Diego Bear


2023

pdf
Fine-tuning Sentence-RoBERTa to Construct Word Embeddings for Low-resource Languages from Bilingual Dictionaries
Diego Bear | Paul Cook
Proceedings of the Workshop on Natural Language Processing for Indigenous Languages of the Americas (AmericasNLP)

Conventional approaches to learning word embeddings (Mikolov et al., 2013; Pennington et al., 2014) are limited to relatively few languages with sufficiently large training corpora. To address this limitation, we propose an alternative approach to deriving word embeddings for Wolastoqey and Mi’kmaq that leverages definitions from a bilingual dictionary. More specifically, following Bear and Cook (2022), we experiment with encoding English definitions of Wolastoqey and Mi’kmaq words into vector representations using English sequence representation models. For this, we consider using and finetuning sentence-RoBERTa models (Reimers and Gurevych, 2019). We evaluate our word embeddings using a similar methodology to that of Bear and Cook using evaluations based on word classification, clustering and reverse dictionary search. We additionally construct word embeddings for higher-resource languages English, German and Spanishusing our methods and evaluate our embeddings on existing word-similarity datasets. Our findings indicate that our word embedding methods can be used to produce meaningful vector representations for low-resource languages such as Wolastoqey and Mi’kmaq and for higher-resource languages.

2022

pdf
Leveraging a Bilingual Dictionary to Learn Wolastoqey Word Representations
Diego Bear | Paul Cook
Proceedings of the Thirteenth Language Resources and Evaluation Conference

Word embeddings (Mikolov et al., 2013; Pennington et al., 2014) have been used to bolster the performance of natural language processing systems in a wide variety of tasks, including information retrieval (Roy et al., 2018) and machine translation (Qi et al., 2018). However, approaches to learning word embeddings typically require large corpora of running text to learn high quality representations. For many languages, such resources are unavailable. This is the case for Wolastoqey, also known as Passamaquoddy-Maliseet, an endangered low-resource Indigenous language. As there exist no large corpora of running text for Wolastoqey, in this paper, we leverage a bilingual dictionary to learn Wolastoqey word embeddings by encoding their corresponding English definitions into vector representations using pretrained English word and sequence representation models. Specifically, we consider representations based on pretrained word2vec (Mikolov et al., 2013), RoBERTa (Liu et al., 2019) and sentence-BERT (Reimers and Gurevych, 2019) models. We evaluate these embeddings in word prediction tasks focused on part-of-speech, animacy, and transitivity; semantic clustering; and reverse dictionary search.
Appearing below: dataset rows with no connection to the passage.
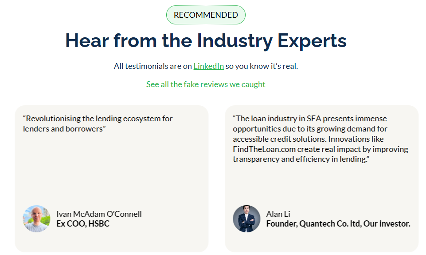Click the "All testimonials are on" text

click(153, 66)
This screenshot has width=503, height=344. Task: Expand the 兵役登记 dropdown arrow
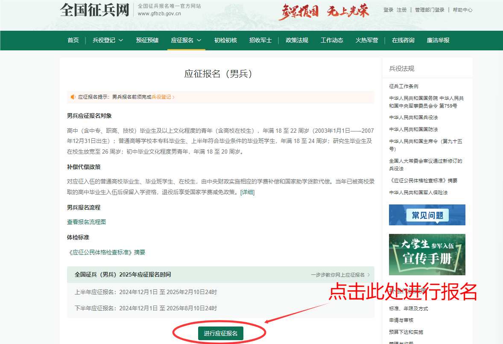click(121, 41)
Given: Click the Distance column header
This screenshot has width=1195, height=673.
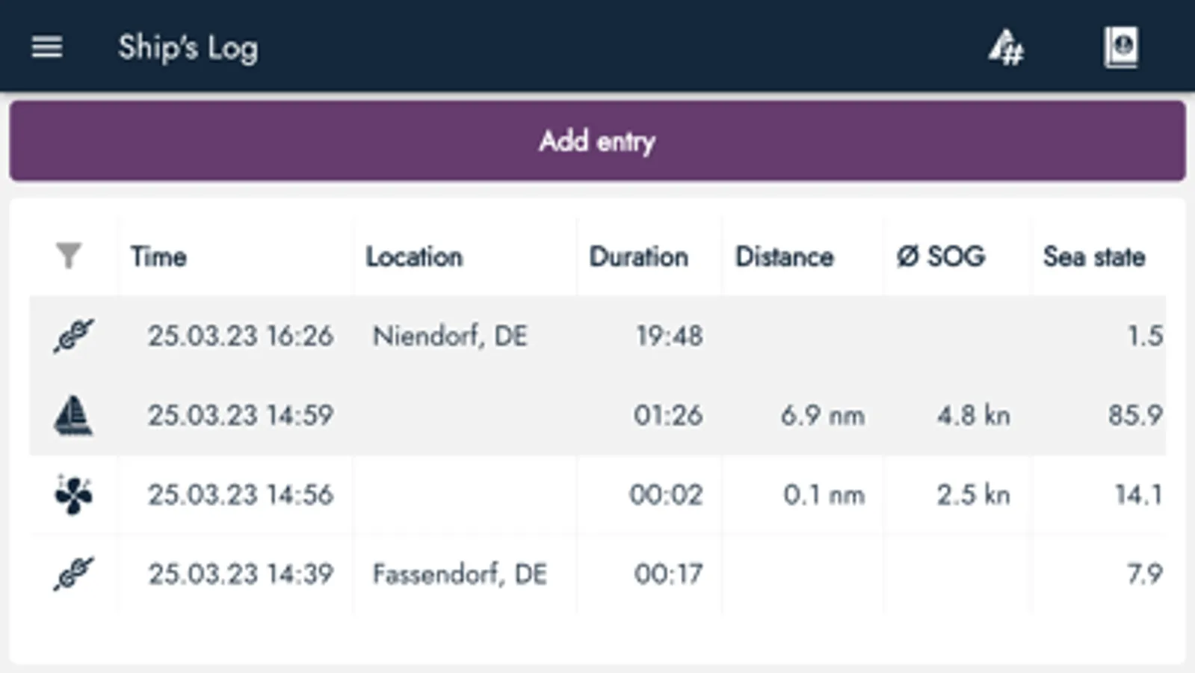Looking at the screenshot, I should [x=784, y=256].
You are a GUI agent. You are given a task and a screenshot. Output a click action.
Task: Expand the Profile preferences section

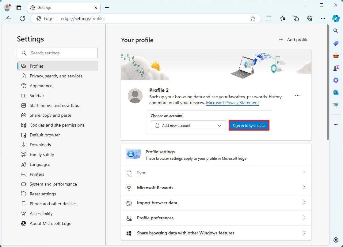[216, 218]
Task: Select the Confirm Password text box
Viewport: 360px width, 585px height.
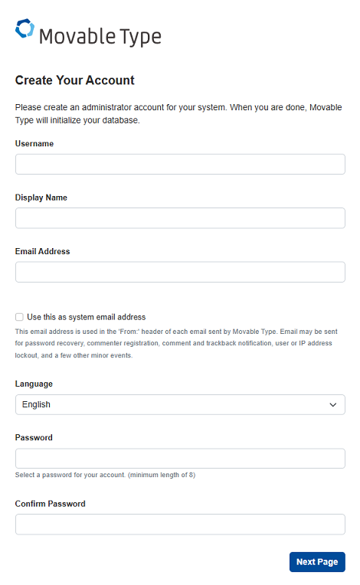Action: (180, 525)

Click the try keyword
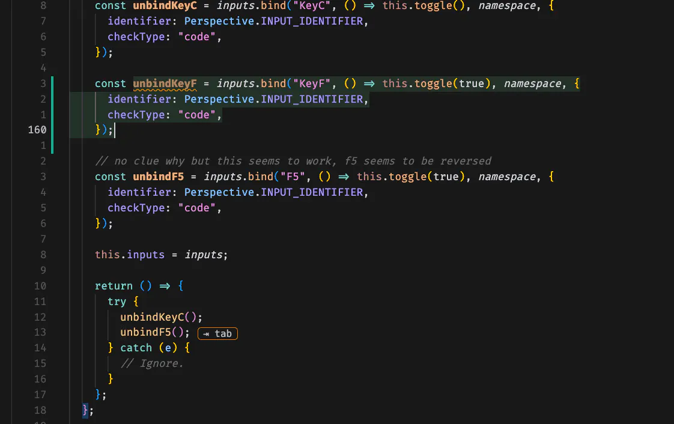[117, 301]
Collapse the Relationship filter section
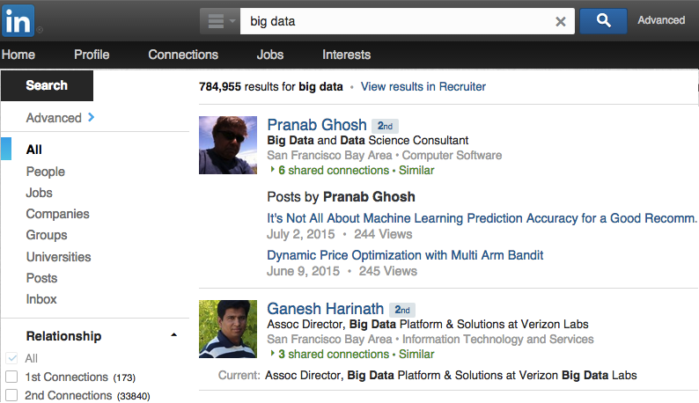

In all evaluations we demonstrate that approaches using these embeddings outperform task-specific baselines, without requiring any language-specific training or fine-tuning.

pdf
Evaluating Unsupervised Approaches to Morphological Segmentation for Wolastoqey
Diego Bear | Paul Cook
Proceedings of the 1st Annual Meeting of the ELRA/ISCA Special Interest Group on Under-Resourced Languages

Finite-state approaches to morphological analysis have been shown to improve the performance of natural language processing systems for polysynthetic languages, in-which words are generally composed of many morphemes, for tasks such as language modelling (Schwartz et al., 2020). However, finite-state morphological analyzers are expensive to construct and require expert knowledge of a language’s structure. Currently, there is no broad-coverage finite-state model of morphology for Wolastoqey, also known as Passamaquoddy-Maliseet, an endangered low-resource Algonquian language. As this is the case, in this paper, we investigate using two unsupervised models, MorphAGram and Morfessor, to obtain morphological segmentations for Wolastoqey. We train MorphAGram and Morfessor models on a small corpus of Wolastoqey words and evaluate using two an notated datasets. Our results indicate that MorphAGram outperforms Morfessor for morphological segmentation of Wolastoqey.

2021

pdf
Cross-Lingual Wolastoqey-English Definition Modelling
Diego Bear | Paul Cook
Proceedings of the International Conference on Recent Advances in Natural Language Processing (RANLP 2021)

Definition modelling is the task of automatically generating a dictionary-style definition given a target word. In this paper, we consider cross-lingual definition generation. Specifically, we generate English definitions for Wolastoqey (Malecite-Passamaquoddy) words. Wolastoqey is an endangered, low-resource polysynthetic language. We hypothesize that sub-word representations based on byte pair encoding (Sennrich et al., 2016) can be leveraged to represent morphologically-complex Wolastoqey words and overcome the challenge of not having large corpora available for training. Our experimental results demonstrate that this approach outperforms baseline methods in terms of BLEU score.